Выбрать главу

— Chciałbym móc panu uwierzyć — powiedział Krug ponuro. — Bardzo bym chciał… Zjadacze twardego promieniowania, inteligentni, bardzo dobrze się adaptujący, czerpiący korzyść ze zmian genetycznych… Ich gwiazda jest niestabilna, więc niekiedy przystosowują się do podwyższonego poziomu promieniowania bądź potrafią się przed tym uchronić, a żyją we wnętrzu planetarnej mgławicy pod fluorescencyjnym niebem. Cóż, sobie tylko znanymi sposobami wykrywają inteligentne życie w innych galaktykach i wysyłają wiadomości, czy tak?

Krug aż wyciągnął ręce w stronę Vargasa.

— Chcę w to wierzyć! — powtórzył.

— A więc proszę wierzyć, bo ja wierzę.

— To tylko teoria!

— Ale uwzględnia informacje, którymi dysponujemy. Czy zna pan włoskie przysłowie: „Se non e vero, e ben trovato?” Nawet jeśli nie jest to prawda, jest to dobrze pomyślane? Hipoteza ta będzie prawdopodobna aż do chwili, gdy stworzymy lepszą.

Krug odwrócił się i wyłączył odtwarzacz, jakby nie mógł już dłużej znieść obrazu kopuły, jakby czuł promieniowanie na własnej skórze. W swoich marzeniach wyobrażał to sobie zupełnie inaczej: widział planetę, krążącą wokół żółtego słońca, osiemdziesiąt czy dziewięćdziesiąt lat świetlnych od Ziemi, słońce podobne do tego, pod którym się urodził, marzył o świecie jezior i rzek, zielonych łąk, świeżego powietrza z odrobiną ozonu, świecie drzew o rudych liściach i zielonych, błyszczących owadów. Ten świat zamieszkiwałyby szczupłe istoty o szerokich ramionach i o licznych palcach, przechadzające się spokojnie po dolinach, dyskutujące na temat tajemnic Kosmosu, innych cywilizacji i wysyłające przesłania w przestrzeń. Widział ich, jak otwierają ramiona ku przybyszom z Ziemi i mówią: „Bracia, cieszymy się, że przybyliście!” Te marzenia zostały brutalnie przerwane. Teraz Krug widział demoniczne słońce, bluzgające piekielnymi ogniami w pustą przestrzeń, widział żółto-szarą planetę, po powierzchni której między jeziorami rtęci ślizgają się łuskowate potwory pod niebem z białych płomieni; widział hordy tych potworów, skupione wokół koszmarnej maszyny, wysyłającej niezrozumiałe sygnały ku gwiazdom.

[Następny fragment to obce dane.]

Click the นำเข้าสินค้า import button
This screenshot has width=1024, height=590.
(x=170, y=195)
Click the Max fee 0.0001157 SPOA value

„I to są nasi bracia? Wszystko na nic” — pomyślał z goryczą Krug.

— Jak do nich dotrzeć? — zapytał głośno. — Vargas, statek kosmiczny jest już prawie ukończony, statek międzygwiezdny, zdolny do przeniesienia uśpionego człowieka przez lata świetlne. Jak możemy wysłać kogoś w podobne miejsce?

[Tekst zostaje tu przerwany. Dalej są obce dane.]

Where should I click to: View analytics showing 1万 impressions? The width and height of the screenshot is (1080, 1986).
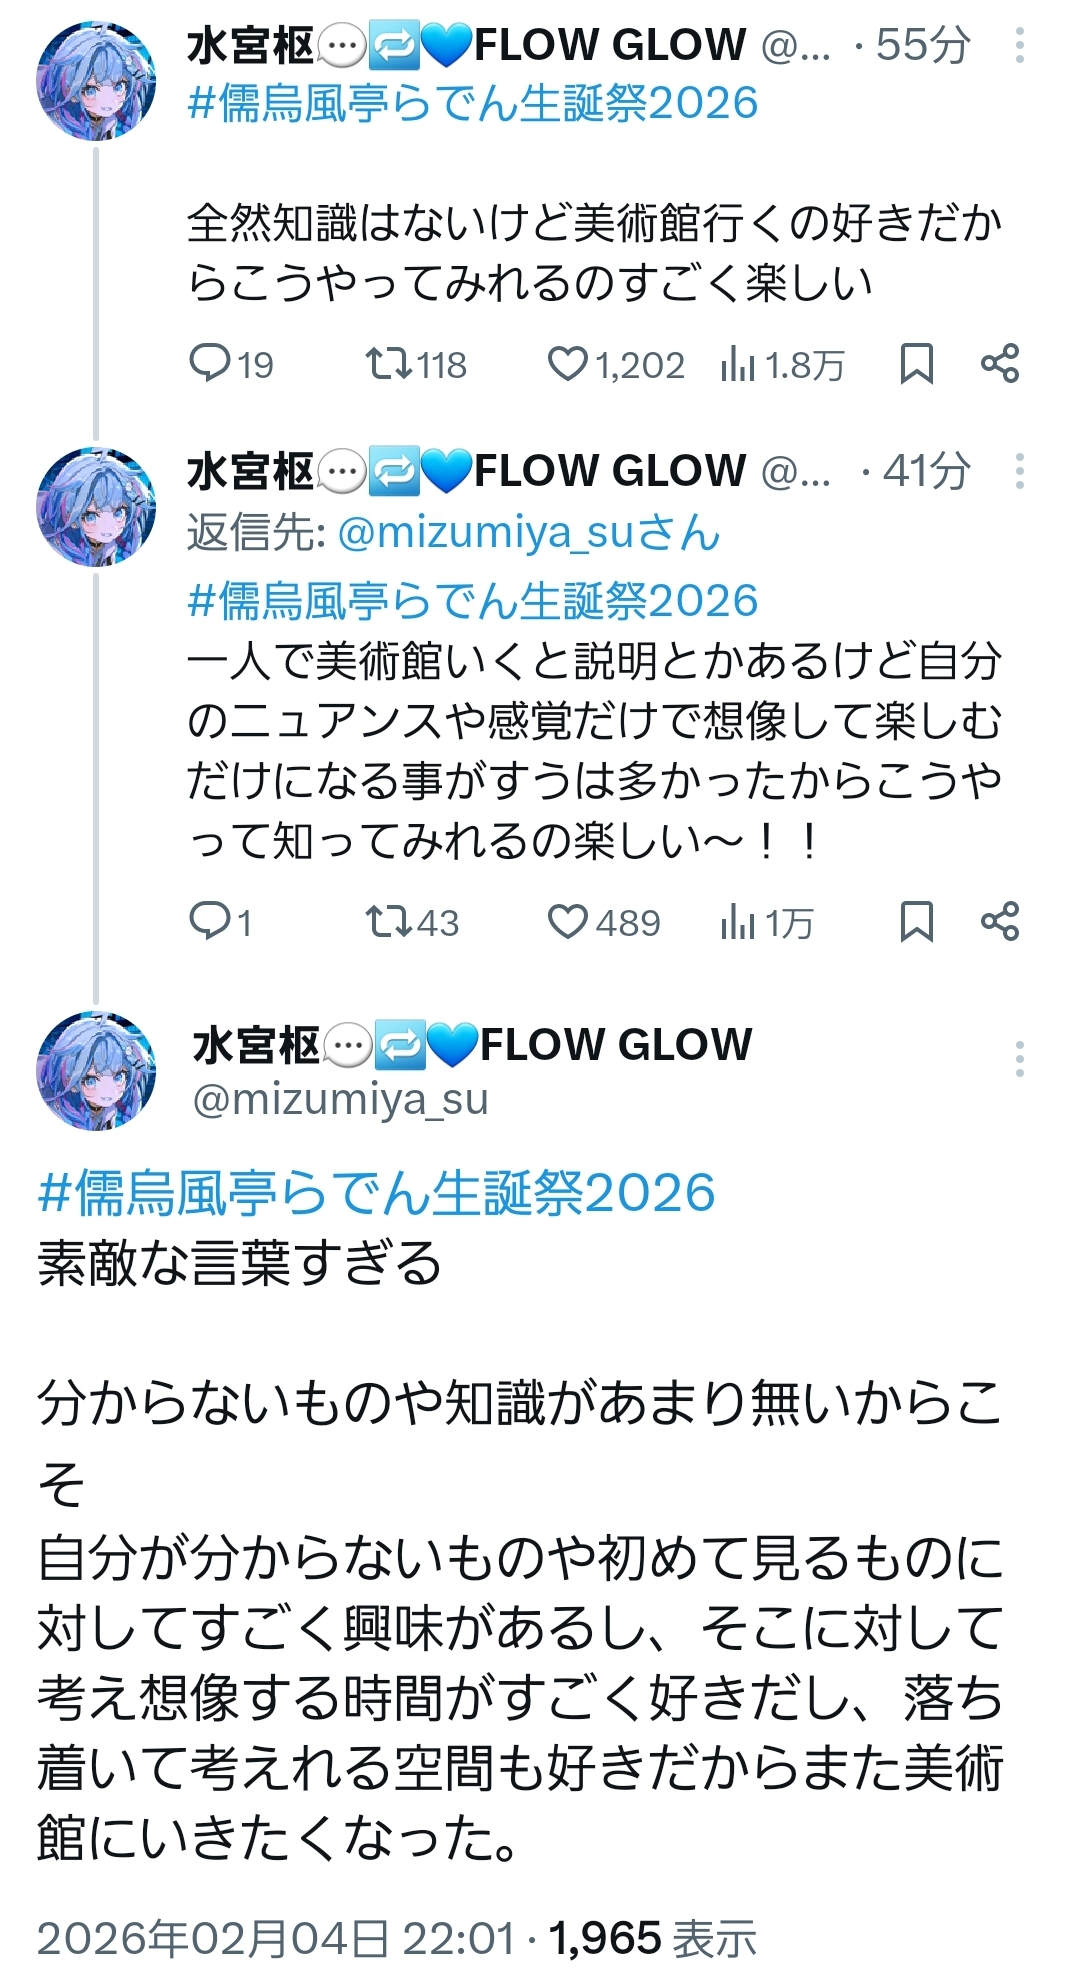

— Pańska reakcja mocno mnie dziwi. Nie oczekiwałem tego po panu.

— Nie oczekiwałem gwiazdy tego rodzaju…

— Byłby pan bardziej szczęśliwy, gdybym oświadczył, że pochodzenie sygnałów jest naturalne?

— Nie… Nie!

— A więc proszę się cieszyć z istnienia tych dziwnych braci we Wszechświecie i proszę myśleć jedynie o tym braterstwie.

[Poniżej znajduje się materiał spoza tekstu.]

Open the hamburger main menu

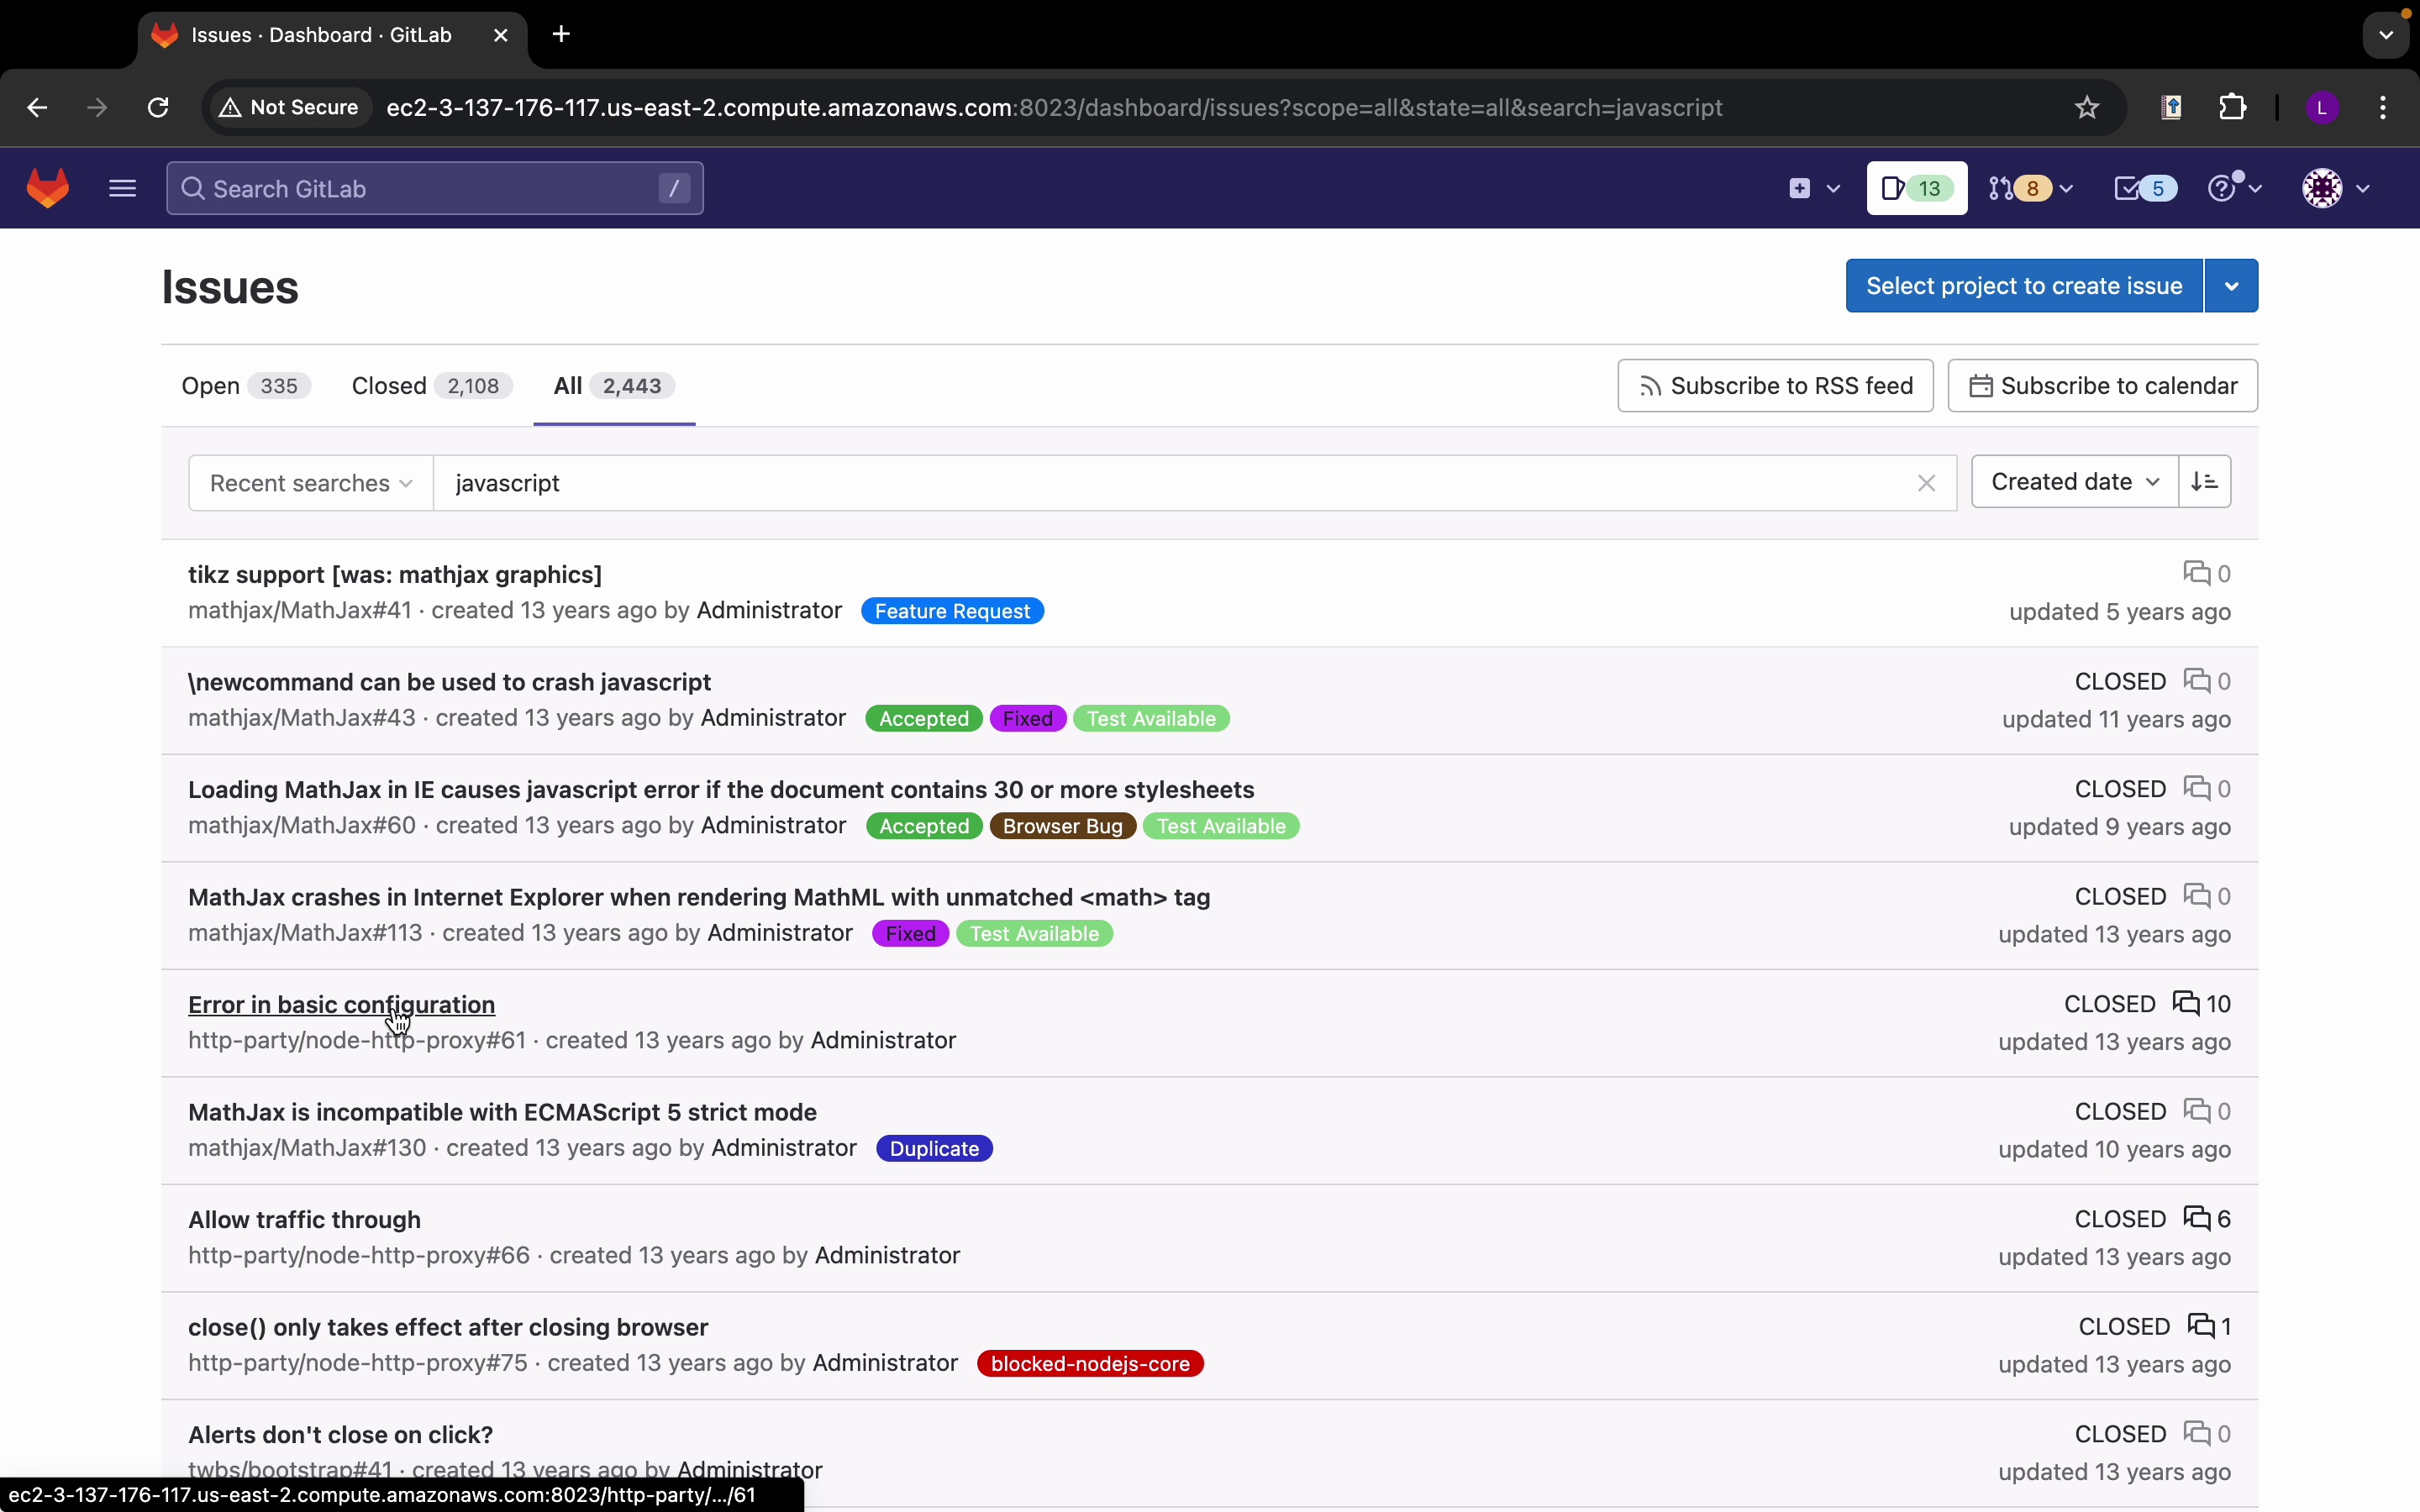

Słowa Vargasa zrobiły swoje — Krug rozluźnił się. Astronom miał rację: osobliwość, jaką stanowiły te dziwne istoty i niesamowitość ich świata powodowały, że hipoteza Vargasa mogła być rozpatrywana poważnie. Były to istoty rozumne, cywilizowane, szukające kontaktu z podobnymi sobie — nasi bracia. Jeżeli jutro Ziemia ze swoim Słońcem zostaną unicestwione i pochłonie je wieczne zapomnienie, rozum nie przepadnie, ponieważ oni są. — Tam.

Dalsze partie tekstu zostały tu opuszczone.